Review: “Morte Morte Morte” is teen horror with a social footprint

Unsurprisingly, nostalgia is taking over most Hollywood film productions. Whether through references here and there, remakes or sequels made decades after the first film, the feeling of “old was better” is more and more true.

Even if that feeling doesn’t evoke exactly good things.

In 2022 alone, we had more than a dozen slasher films being released in Brazil and abroad. In this account, for example, the sequences of “Scream” (1996), “Halloween” (1978) and the remake of “Hellraiser” (1987).

Usually low-budget, slasher movies follow the same formula: young adults gathered together who end up being targeted by a psychopathic serial killer who kills randomly.

The genre is simple and, perhaps because of its low complexity, it has been reinvented several times over the decades since its pioneer, “Halloween”.

The first reinvention came with “Scream” and I dare say we’re living the second, with “X – The Mark of Death”, “Pearl” (a prequel to “X”), and “Death, Death, Death”, all released in 2022 and by the same producer dear to moviegoers, A24.

Formerly “violence for the sake of violence”, the new slasher comes with a footprint more similar to terror without so much killing: that of social commentary.
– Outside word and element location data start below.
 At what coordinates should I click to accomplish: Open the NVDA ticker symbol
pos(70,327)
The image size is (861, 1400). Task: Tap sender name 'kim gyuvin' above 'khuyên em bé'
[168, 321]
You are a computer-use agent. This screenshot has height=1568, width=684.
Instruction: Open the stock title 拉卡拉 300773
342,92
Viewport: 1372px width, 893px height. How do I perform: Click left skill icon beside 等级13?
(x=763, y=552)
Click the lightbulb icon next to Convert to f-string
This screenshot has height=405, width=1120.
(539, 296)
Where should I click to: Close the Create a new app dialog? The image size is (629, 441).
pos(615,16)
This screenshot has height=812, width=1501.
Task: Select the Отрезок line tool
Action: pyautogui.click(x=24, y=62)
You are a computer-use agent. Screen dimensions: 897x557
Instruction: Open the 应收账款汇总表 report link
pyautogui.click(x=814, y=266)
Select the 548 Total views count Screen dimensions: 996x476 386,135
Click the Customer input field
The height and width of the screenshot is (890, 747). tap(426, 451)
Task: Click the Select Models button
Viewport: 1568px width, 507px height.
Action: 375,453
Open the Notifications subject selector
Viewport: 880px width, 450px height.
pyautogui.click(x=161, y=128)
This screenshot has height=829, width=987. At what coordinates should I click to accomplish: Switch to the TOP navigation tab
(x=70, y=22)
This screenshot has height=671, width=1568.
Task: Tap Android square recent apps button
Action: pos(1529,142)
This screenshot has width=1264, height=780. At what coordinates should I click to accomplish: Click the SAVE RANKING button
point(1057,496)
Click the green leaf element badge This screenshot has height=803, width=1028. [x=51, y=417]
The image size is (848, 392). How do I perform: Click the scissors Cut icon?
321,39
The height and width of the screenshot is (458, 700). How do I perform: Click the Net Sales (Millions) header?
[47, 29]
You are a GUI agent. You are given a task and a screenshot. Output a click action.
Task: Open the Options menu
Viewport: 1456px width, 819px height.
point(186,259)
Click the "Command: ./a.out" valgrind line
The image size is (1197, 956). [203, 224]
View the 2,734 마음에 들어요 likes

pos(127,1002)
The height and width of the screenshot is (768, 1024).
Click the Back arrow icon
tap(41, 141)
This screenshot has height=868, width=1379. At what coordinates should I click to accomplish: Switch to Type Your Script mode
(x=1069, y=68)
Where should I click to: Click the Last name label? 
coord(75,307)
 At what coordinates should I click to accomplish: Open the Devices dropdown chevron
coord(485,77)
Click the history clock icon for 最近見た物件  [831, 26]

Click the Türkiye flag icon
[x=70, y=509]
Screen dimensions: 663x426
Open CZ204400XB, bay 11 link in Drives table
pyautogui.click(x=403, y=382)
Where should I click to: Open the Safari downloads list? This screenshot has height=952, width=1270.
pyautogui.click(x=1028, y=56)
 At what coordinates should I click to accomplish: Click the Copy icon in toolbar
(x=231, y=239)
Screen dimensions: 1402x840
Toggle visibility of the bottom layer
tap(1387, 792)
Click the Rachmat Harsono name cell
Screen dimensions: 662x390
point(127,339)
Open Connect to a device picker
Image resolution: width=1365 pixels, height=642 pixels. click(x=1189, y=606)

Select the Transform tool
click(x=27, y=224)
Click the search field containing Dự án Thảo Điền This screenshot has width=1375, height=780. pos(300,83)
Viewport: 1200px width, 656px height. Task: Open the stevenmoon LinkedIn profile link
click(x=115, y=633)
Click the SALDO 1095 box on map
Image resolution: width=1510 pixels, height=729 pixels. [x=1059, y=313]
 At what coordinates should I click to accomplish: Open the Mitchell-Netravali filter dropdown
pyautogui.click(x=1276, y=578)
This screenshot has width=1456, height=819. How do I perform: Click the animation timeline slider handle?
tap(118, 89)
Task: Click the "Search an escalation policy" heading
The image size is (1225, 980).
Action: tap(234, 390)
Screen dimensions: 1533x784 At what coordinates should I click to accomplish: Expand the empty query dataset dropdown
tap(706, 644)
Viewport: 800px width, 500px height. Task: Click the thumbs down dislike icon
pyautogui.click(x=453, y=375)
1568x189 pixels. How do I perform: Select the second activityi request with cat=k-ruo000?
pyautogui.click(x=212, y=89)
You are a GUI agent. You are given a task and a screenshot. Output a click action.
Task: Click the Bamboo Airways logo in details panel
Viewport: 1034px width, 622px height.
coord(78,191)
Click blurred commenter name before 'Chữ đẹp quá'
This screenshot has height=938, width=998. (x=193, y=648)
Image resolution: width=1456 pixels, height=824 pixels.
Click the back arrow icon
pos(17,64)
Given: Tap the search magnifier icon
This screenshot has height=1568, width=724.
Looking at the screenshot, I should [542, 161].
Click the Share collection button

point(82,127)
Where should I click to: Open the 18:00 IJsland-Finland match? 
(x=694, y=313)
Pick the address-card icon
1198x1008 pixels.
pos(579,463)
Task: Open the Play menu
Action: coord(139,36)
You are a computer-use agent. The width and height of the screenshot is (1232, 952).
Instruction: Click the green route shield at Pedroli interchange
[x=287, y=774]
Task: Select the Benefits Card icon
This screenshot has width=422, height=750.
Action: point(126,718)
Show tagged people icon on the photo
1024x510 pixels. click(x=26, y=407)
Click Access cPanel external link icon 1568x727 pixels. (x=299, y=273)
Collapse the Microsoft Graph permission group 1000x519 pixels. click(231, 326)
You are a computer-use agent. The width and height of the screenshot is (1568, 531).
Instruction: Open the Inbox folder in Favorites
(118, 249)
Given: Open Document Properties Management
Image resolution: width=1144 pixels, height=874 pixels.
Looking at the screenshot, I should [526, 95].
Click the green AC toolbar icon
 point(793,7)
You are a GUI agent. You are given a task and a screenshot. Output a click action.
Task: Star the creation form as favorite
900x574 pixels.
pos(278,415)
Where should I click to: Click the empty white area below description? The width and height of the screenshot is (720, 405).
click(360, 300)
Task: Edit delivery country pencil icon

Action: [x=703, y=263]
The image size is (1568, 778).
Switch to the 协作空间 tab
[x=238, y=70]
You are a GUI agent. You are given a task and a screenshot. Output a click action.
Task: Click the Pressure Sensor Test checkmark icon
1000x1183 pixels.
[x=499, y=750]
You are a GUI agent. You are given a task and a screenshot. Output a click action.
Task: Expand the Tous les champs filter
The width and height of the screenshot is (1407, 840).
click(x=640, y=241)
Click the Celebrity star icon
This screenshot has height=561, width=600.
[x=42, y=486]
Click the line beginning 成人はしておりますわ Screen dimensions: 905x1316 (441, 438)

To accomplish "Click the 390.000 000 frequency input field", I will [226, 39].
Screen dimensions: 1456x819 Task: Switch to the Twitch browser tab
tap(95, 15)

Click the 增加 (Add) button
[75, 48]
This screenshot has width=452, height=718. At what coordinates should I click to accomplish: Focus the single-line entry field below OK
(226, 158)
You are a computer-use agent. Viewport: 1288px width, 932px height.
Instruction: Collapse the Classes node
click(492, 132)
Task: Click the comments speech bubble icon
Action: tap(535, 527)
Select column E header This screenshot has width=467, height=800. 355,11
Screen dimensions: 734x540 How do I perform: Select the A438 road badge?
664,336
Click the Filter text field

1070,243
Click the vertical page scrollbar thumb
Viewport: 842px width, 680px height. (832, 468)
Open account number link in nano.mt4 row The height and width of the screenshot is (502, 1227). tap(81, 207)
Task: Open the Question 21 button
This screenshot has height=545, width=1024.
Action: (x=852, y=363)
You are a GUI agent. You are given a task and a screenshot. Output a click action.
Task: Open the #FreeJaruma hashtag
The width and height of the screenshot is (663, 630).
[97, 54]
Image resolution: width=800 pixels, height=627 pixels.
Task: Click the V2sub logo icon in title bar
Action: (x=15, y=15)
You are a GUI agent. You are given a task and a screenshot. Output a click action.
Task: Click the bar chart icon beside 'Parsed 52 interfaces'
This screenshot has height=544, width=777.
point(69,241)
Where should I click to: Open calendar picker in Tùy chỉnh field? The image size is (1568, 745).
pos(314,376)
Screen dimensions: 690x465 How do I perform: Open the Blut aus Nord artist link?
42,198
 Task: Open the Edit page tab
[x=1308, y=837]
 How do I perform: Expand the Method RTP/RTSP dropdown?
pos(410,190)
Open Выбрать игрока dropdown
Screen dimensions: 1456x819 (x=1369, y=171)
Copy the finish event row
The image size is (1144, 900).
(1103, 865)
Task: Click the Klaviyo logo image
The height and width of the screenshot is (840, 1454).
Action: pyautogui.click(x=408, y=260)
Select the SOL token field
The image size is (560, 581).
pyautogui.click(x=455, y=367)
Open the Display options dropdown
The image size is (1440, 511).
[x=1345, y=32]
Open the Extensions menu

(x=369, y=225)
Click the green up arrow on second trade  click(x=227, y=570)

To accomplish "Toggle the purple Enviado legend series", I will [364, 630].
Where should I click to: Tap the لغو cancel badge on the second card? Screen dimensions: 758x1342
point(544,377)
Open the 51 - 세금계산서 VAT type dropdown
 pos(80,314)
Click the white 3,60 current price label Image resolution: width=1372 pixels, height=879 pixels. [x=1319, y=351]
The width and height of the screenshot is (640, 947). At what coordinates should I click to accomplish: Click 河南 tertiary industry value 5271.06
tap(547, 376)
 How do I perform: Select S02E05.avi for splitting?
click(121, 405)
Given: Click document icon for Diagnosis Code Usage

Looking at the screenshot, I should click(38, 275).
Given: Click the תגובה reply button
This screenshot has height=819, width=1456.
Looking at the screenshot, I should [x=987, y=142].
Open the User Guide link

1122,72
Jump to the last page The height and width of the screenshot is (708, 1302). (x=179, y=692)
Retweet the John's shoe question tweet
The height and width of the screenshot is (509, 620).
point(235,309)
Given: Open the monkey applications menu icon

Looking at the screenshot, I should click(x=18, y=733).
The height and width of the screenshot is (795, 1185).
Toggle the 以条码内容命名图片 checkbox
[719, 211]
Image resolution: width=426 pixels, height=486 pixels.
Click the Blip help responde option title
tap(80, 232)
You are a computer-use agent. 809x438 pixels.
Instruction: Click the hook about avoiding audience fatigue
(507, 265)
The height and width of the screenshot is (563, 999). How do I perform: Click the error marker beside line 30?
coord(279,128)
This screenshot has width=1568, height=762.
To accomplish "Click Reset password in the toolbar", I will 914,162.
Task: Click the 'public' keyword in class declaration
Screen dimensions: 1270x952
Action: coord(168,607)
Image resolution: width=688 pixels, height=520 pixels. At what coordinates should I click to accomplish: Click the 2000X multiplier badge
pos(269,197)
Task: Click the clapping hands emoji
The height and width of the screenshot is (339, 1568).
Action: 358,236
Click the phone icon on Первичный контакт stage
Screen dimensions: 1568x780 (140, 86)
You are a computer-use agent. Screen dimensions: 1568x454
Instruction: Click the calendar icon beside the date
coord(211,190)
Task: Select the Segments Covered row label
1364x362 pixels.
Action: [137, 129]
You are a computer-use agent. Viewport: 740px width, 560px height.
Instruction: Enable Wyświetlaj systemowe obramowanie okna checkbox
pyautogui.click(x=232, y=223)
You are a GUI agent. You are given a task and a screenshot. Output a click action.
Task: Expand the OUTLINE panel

“Death, Death, Death” second long of Halina Reijn for example, brings the characteristics of the genre to the present day.

Killers calling their victims? No, they are now on TikTok. Do the murders take place in a camp? No, a mansion with young people partying. Who killed everyone? Nobody knows.

Telling the story of a group of post-teens, the film brings a game that has crossed the line. At a party that takes place as a hurricane passes through the United States, participants receive one card each. Whoever receives the card marked with an “X” is the game’s killer and must touch the back of another participant, killing that person.

However, nothing is as simple as it seems. The relationships of this group of friends are shaken by a series of situations and traumas that are revealed along with the bodies that appear in every corner of the house.

With the actors and actresses chosen for the characters, another reinvention of the genre. Unlike the conventional slasher movie, the actors in “Death, Death, Death” are already famous.

On the list are the ex-boyfriend of Kim Kardashian , Pete Davidson , Amandla Stenberg who has starred in “The Hunger Games” (2012), and Rachel Senott the queen of “indie” who starred in “Shiva Baby” (2020).

Another twist of the slasher genre: the dialogues are very well written. In a long scene of washing dirty clothes, you can see a neat script that manages to scare and make the viewer laugh seconds later.

It is possible to laugh at the completely absurd situations in which these people get involved and at the very nudge that the film gives to generation Z, born between the years 1996 and 2010.

The end of the film, therefore, summarizes the anxiety and immediacy with which this generation lives daily, but, forget masks and chainsaws, the newest serial killer is in the palm of our hand, on our cell phone.